For many, having an accident at work is much more than a simple inconvenience, it can be a life changing event that has a knock on effect for the rest of their life. It can be a tough decision to make an accident at work claim * against an employer, for many there is a sense of loyalty and trust that can be seen as being broken if a claim * is made, as well as other worries that can mount up on the claimant. Ultimately though, if there is demonstrable negligence from your employer within the circumstances of your workplace injury you are entitled to make an accident at work claim * against them.
There are a number of different reasons why a person who is entitled to make a legitimate claim * may choose not to. This article highlights some of the most common reasons that we encounter for not pursuing compensation and explains why a claim * should be made against these reasons.
- You are entitled to compensation
Not every accident that takes place in the workplace is eligible for a legal claim * against an employer. There are, however, many claims * that are not pursued due to the employee not knowing about a shortcoming from their employer that played a part in their workplace accident. The law in Ireland places the onus on the injured worker to prove that the accident was caused by negligence or a breach of statutory duty from the employer. This means that if the employer was fully compliant with all applicable health and safety rules and standards and that the accident was unfortunate and wholly unforeseeable, any claim * made against them would not be upheld – irrespective of the severity of an injury.
Whilst many would see the claim * as being more difficult, or not having any chance of succeeding, until the full details surrounding the accident are looked at by a legal professional an injured employee may not know if they have a valid case. It is unwise to make an assumption that you are definitely entitled to compensation, in the same way it is unwise to assume that you are not. For all cases it is always advisable to speak to an experienced solicitor that specialises in work related injuries as they can carry out a detailed investigation into your potential claim. Whatever the circumstances of your injury, you should make initial enquiries to sound out the probability of a successful claim*.
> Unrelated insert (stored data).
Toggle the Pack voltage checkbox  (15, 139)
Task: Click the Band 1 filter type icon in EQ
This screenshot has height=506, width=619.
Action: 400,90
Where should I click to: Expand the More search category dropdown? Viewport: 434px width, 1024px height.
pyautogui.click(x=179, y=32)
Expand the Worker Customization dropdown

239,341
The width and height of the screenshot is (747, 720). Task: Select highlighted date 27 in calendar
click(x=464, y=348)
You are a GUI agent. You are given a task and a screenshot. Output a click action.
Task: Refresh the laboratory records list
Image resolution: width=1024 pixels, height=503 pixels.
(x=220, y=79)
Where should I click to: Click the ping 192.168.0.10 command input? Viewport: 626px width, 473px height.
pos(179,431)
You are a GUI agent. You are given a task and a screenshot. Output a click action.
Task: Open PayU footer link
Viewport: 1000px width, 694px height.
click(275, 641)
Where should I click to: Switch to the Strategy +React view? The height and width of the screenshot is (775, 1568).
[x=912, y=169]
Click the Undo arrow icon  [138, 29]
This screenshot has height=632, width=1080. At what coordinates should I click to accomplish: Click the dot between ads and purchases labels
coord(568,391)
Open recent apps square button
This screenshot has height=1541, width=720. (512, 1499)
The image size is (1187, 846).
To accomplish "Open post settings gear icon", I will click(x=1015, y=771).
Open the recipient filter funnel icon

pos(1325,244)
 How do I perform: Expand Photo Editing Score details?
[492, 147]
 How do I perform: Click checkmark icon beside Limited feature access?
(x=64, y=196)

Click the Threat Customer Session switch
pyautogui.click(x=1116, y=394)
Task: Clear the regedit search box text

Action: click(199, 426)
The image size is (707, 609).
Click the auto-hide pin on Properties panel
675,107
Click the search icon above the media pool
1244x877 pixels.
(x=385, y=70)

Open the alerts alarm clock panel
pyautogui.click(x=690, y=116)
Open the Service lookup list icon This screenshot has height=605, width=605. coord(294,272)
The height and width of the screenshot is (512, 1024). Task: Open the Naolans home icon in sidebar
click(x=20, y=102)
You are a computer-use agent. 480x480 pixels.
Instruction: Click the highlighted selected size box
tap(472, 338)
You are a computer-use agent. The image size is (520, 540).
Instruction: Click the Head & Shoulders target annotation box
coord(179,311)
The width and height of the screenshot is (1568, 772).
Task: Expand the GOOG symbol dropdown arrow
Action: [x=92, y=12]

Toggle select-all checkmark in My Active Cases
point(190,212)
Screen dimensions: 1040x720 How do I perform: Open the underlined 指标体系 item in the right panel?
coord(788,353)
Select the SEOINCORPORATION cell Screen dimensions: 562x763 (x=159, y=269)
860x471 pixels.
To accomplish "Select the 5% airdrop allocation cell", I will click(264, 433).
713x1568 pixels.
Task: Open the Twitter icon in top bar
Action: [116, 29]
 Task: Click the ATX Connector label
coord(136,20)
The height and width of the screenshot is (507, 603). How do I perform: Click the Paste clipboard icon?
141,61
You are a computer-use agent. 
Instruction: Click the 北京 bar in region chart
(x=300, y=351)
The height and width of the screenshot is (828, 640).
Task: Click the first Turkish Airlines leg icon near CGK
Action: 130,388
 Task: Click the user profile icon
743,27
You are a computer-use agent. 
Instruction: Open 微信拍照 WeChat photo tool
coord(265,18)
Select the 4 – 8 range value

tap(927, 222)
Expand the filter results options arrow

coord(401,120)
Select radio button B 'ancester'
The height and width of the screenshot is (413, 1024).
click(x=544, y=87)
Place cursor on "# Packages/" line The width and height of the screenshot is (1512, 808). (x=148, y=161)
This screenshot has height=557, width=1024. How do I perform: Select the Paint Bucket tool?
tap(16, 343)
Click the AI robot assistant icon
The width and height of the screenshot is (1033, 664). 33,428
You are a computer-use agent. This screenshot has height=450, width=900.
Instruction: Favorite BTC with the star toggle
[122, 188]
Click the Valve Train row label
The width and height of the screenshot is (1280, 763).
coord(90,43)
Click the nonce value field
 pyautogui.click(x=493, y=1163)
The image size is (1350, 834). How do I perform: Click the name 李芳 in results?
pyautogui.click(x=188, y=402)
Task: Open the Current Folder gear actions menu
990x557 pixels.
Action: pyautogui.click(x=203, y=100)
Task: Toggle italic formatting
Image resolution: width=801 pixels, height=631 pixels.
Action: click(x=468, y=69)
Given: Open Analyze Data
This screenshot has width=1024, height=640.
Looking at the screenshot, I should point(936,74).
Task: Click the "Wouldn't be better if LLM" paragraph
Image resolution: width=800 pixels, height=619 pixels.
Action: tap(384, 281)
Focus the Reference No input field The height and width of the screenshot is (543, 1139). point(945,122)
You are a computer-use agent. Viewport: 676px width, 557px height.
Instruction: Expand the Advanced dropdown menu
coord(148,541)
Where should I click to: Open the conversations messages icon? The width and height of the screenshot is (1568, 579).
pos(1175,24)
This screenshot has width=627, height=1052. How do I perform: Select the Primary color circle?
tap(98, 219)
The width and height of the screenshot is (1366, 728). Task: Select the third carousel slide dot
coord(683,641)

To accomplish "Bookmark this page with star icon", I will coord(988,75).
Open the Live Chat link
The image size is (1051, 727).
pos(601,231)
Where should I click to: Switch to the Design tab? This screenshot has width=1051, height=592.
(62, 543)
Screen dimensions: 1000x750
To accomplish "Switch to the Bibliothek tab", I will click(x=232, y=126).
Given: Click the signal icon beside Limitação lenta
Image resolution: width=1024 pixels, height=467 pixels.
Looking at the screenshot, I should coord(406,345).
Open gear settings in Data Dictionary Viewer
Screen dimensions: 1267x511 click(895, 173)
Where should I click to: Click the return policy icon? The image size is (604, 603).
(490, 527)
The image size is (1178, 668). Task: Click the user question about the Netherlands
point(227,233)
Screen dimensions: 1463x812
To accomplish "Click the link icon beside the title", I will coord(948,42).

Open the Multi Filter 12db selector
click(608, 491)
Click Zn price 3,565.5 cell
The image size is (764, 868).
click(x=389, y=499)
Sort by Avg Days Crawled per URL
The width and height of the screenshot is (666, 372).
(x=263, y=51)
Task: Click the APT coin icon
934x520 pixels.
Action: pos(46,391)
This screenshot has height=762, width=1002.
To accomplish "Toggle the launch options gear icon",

- You cannot be dismissed for making a claim
Many people believe that their job security will be irreversibly damaged by bringing a legitimate claim * against their employer, however there are laws that prevent an employer from dismissing an employee for making a claim * against them. The Irish unfair dismissal legislation provides legal backing for this and safeguards your position as an employee – providing any future dismissal is predominantly due to a previous legal proceeding brought against an employer by an employee.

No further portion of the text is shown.